== Work required ==
Once the line with "Task: Open the Firefox desktop shortcut" is found in the data, output it and each following line exactly, up to and including the line with "Screen dimensions: 809x607", and nothing before or after.

*** Provided information ***

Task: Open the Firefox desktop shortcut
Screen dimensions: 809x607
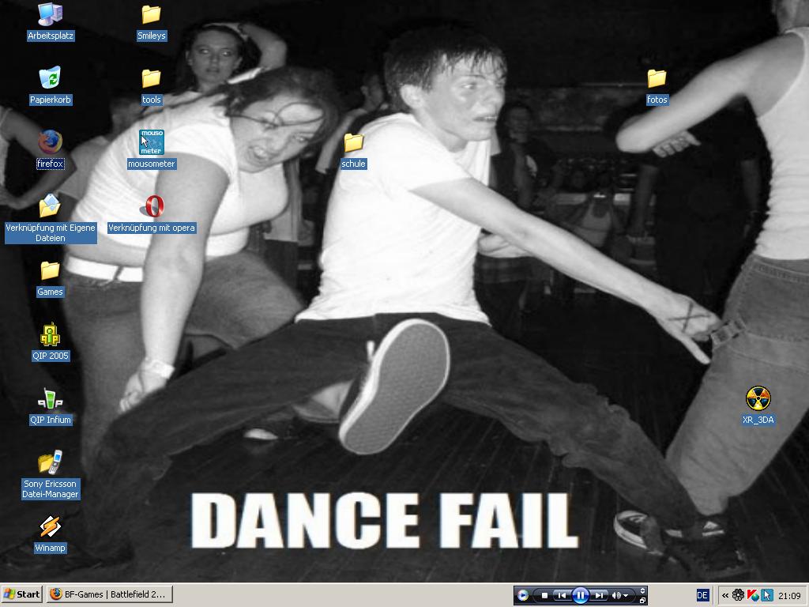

*** End of Provided information ***
*** Provided information ***

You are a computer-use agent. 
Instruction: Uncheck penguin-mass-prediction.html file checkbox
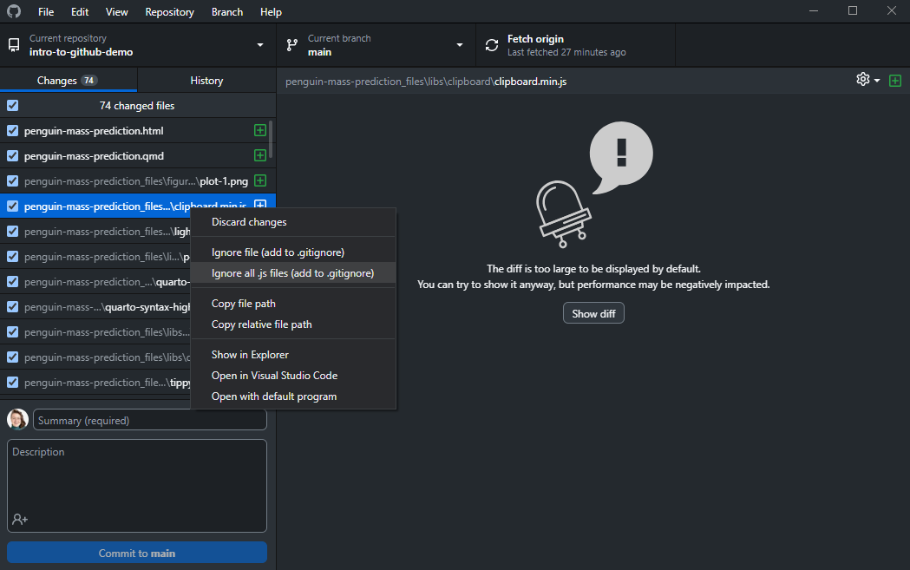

*** End of Provided information ***
*** Provided information ***

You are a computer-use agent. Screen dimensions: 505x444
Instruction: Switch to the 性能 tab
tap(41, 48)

*** End of Provided information ***

== Solution ==
Task: Open the Firefox desktop shortcut
Screen dimensions: 809x607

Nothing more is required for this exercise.